I am sure the doctor would be able to call on the latest scientific research to justify his conclusions that the nano-virus existed and caused the illness in question. But this is just a dry debate over conclusive or circumstantial evidence in the scientific or legal context.
Religion is concerned with matters of faith for which evidence is irrelevant, and for which the deliberate seeking of evidence wold in any case be a matter of apostasy, and specifically with the existence and actions of immortal beings on a "higher" plane of existence than our own, i.e. gods. Also with the question of what happens to human consciousness or the human soul after physical death of the body.
So not all matters taken on a degree of faith due to lack of conclusive evidence can be called a religion. But all systems of belief that form a framework or context for issues of world creation, deities, immortal beings, afterlife and reincarnation or progression of the soul after physical death to a "higher sphere" are religions.
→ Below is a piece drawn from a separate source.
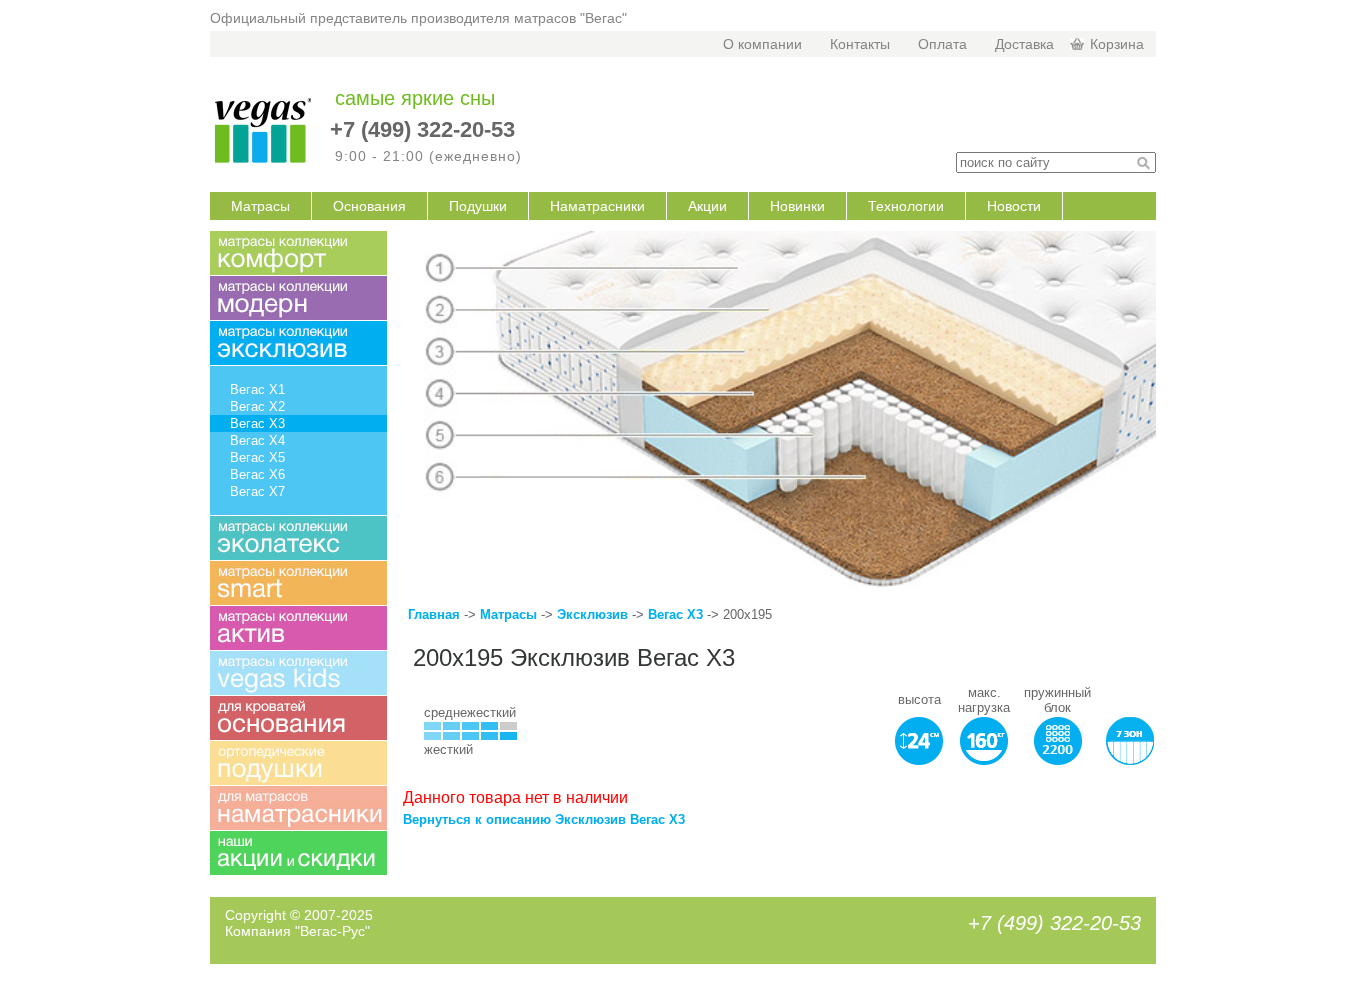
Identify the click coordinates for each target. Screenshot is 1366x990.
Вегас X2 (257, 406)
No to use the existential evidence of certain phenomenons in a metaphysical sense as the criteria to define whether some thoughts constitutes religion or not is very limiting.
Anyway, I am confused as to why anyone would think buddhism is not a religion. What separates it from other major religious belief systems?
Get to know more about Buddhism and you will know why Buddhism is considered a school of thought and not really a religion in the sense as how we see religion in the conventional sense.